By Andrew Harris
May 1 2008 (Bloomberg) -- William Wrigley Jr., chairman of the chewing-gum maker bearing his name, is one of 10 directors sued by a shareholder claiming the board failed to get the best price when it agreed to a $23 billion buyout by Mars Inc.
Mars, backed by billionaire Warren Buffett, this week announced an agreement to buy Chicago-based Wm. Wrigley Jr. Co. for $80 a share, 28 percent more than its April 25 closing price. The resulting closely held business would be the world's largest candy company.
In a complaint filed yesterday in the U.S. District Court in Chicago, shareholder Robert Garber of Pennsylvania said the Wrigley board agreed to sell at a time when shares were expected to rise, keeping smaller investors from sharing in the bounty.
``The Wrigley Board has a fiduciary duty to conduct a fair process in seeking the best possible price to maximize the value of the company's shares,'' Garber said in his complaint.

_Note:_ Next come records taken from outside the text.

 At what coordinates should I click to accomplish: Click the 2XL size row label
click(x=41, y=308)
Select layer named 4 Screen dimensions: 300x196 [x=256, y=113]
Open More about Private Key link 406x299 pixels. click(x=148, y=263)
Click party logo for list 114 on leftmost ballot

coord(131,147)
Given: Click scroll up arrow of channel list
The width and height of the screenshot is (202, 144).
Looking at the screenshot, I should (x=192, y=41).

While Wrigley is best known for its gum, Lifesaver roll candy and Altoids mints, McLean, Virginia-based Mars is the maker of M&Ms candies, Mars chocolate and nougat bars and Starburst fruit chews.
The purchase will be financed with $11 billion from Mars, $4.4 billion from Berkshire and $5.7 billion from Goldman Sachs Group Inc. Berkshire will also buy a $2.1 billion stake in the Wrigley division once the purchase is completed.

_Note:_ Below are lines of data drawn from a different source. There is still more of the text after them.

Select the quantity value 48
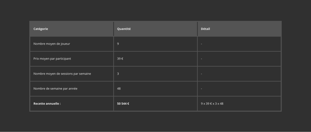point(119,89)
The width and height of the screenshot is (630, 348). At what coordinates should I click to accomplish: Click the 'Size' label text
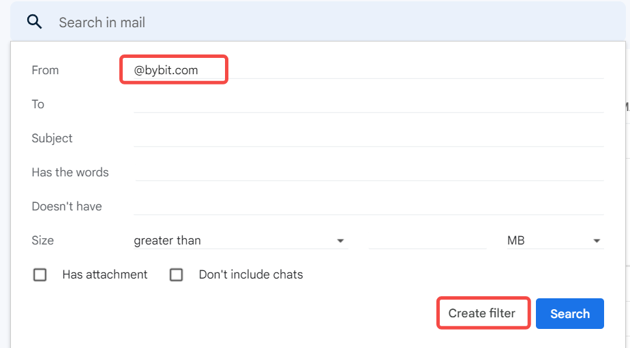click(x=42, y=240)
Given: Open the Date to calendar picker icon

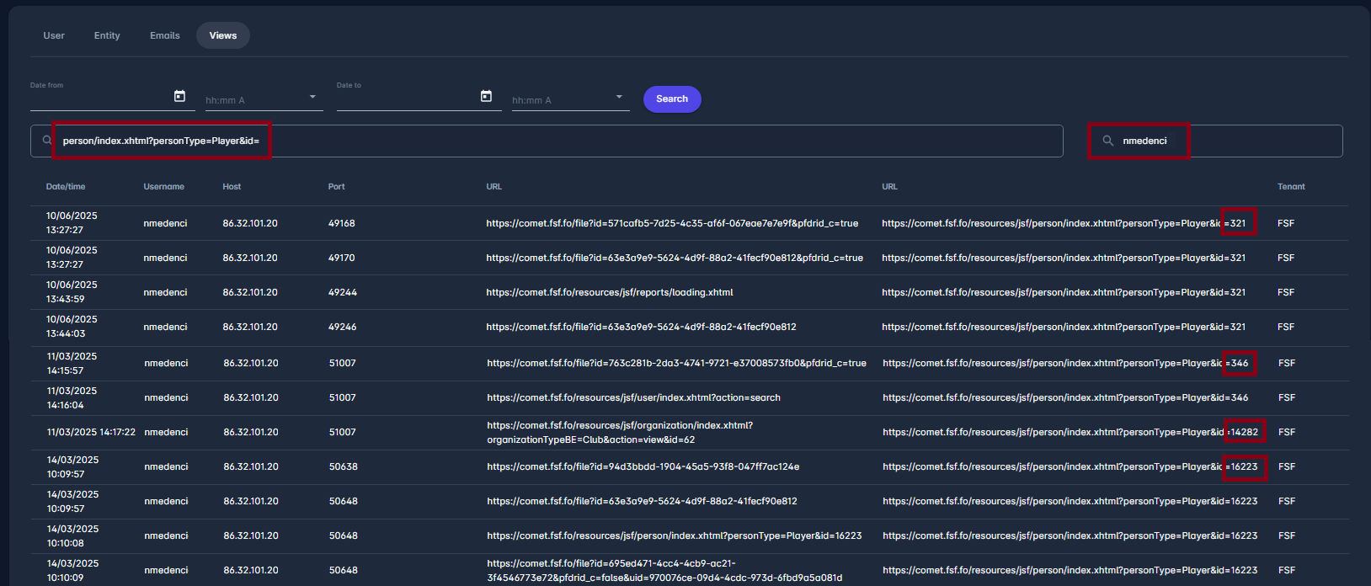Looking at the screenshot, I should click(486, 96).
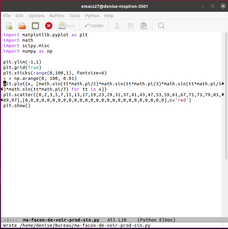Expand the Python menu

tap(92, 16)
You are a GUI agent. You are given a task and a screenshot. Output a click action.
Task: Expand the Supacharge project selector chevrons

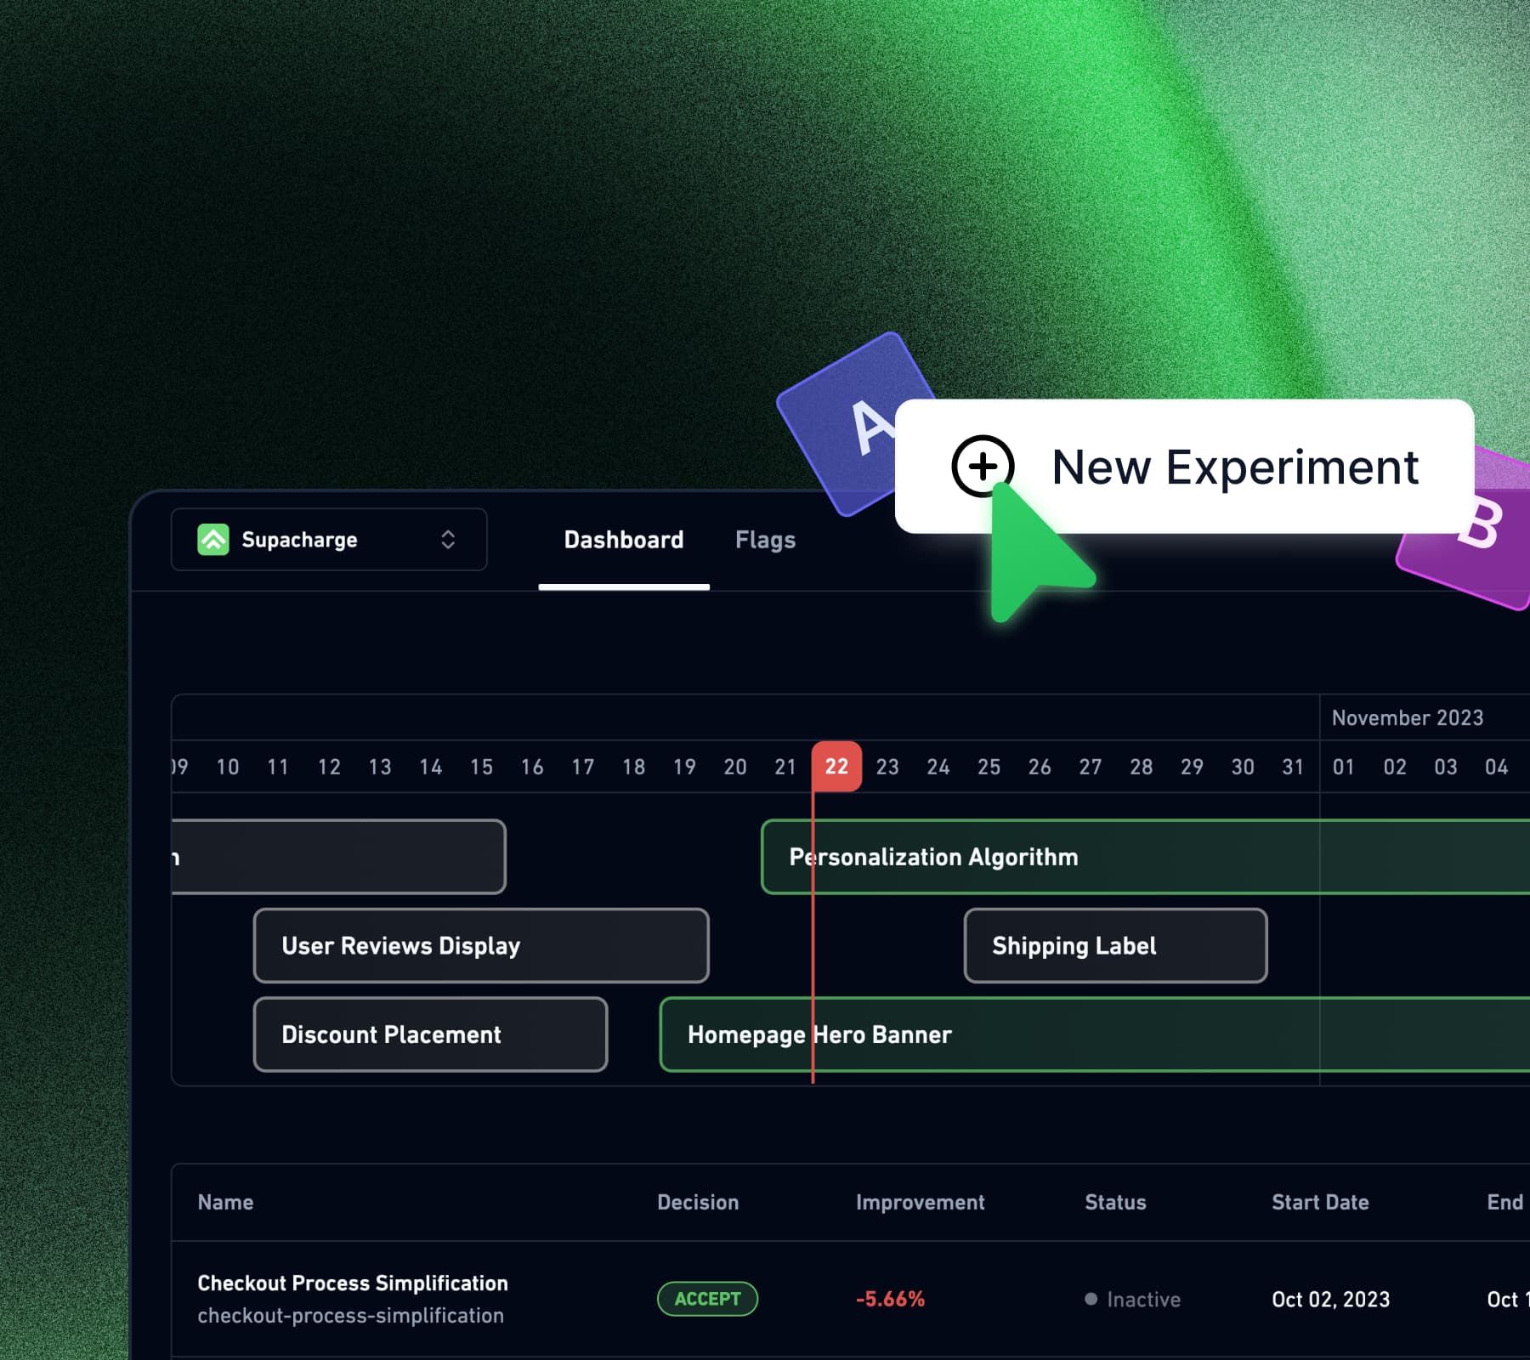[448, 540]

The derivative lawsuit, filed against the directors on the company's behalf, accuses the chairman and the other directors of abusing their controlling positions. Garber seeks class- action, or group status, enabling him to sue on behalf of all Wrigley shareholders, and a court order nullifying the sale.
Chris Perille, a spokesman for Wrigley, said he hadn't seen Garber's complaint and couldn't comment on it.
The case is Garber v. Wrigley, 08cv2449, Northern District of Illinois, Eastern Division (Chicago).